Total cost of reinforcement works = 147,205 + 65,886 = ₦ 213,620

**Clay hollow pot/Sandcrete Blocks/Polystyrene**

Number of block units required = 240 units

Unit price of hollow blocks = NGN 400 per unit

Cost of hollow blocks = 240 × 400 = ₦ 96,000

**Formwork Required **

Soffit of slab = 36 m^{2} (treated as a constant)
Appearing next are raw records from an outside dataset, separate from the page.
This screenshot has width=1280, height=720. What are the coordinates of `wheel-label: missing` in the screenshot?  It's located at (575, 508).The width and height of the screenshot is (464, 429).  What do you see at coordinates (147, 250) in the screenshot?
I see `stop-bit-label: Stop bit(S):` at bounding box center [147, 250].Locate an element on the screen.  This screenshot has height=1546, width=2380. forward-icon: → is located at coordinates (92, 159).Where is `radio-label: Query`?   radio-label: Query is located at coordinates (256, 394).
Cost of constructing ribbed slab = ₦ 213,620 + ₦ 213,091 + ₦ 96,000 = ₦ 522,711

The Table for comparison is shown below;

Material | Solid Slab | Ribbed Slab | Percentage Reduction |

Concrete | ₦ 458,618 | ₦ 213,620 | 53.42% |

Reinforcement | ₦ 229,810 | ₦ 213,620 | 7.04% |

Hollow Pots/Blocks | – | ₦ 96,000 | – |

Total | ₦ 688,428 | ₦ 522,711 | 24.07% |

**Conclusion**

From the analysis of the two-way slab carried out, it can be seen that the volume of concrete required for a ribbed slab is 53.42% less than that required for a solid slab. Furthermore, the reinforcement required in the ribbed slab is 7.04% less than that required for a solid slab. If the same type of formwork is adopted (completely flat soffit supported with props), and if the cost of labour is directly related to the quantity of materials, then the adoption of the ribbed slab is expected to save cost by about 24.07% compared to solid slab.

**References**

[1] Ajema D. and Abeyo A. (2018): Cost Comparison between Frames with Solid Slab and Ribbed Slab using HCB under Seismic Loading. *International Research Journal of Engineering and Technology* 05(01):109-116

[2] Dosumu O. S. and Adenuga O. A.(2013): Assessment of Cost Variation in Solid and Hollow Floor Construction in Lagos State. *Journal of Design and Built Environment* 13(1):1-11

[3] Mashri M., Al-Ghosni K., Abdulrahman A., Ismaeil M., Abdussalam A. and Elbasir O. M. M. (2020):Design and cost comparison of the Solid Slabs and Hollow Block Slabs.* GSJ* 8(1):110-118 www.globalscientificjournal.com

[4] Reema R. Nassar 1, Imad A. Al-Qasem 2 (2020): Comparative Cost Study for A residential Building Using Different Types of Floor System. *International Journal of Engineering Research and Technology* 13(8): 1983-1991

due to the weight reduction, the net saving by using ribbed slab will be more than 24.07% due to the reduction in sizes of column, beam and foundation members.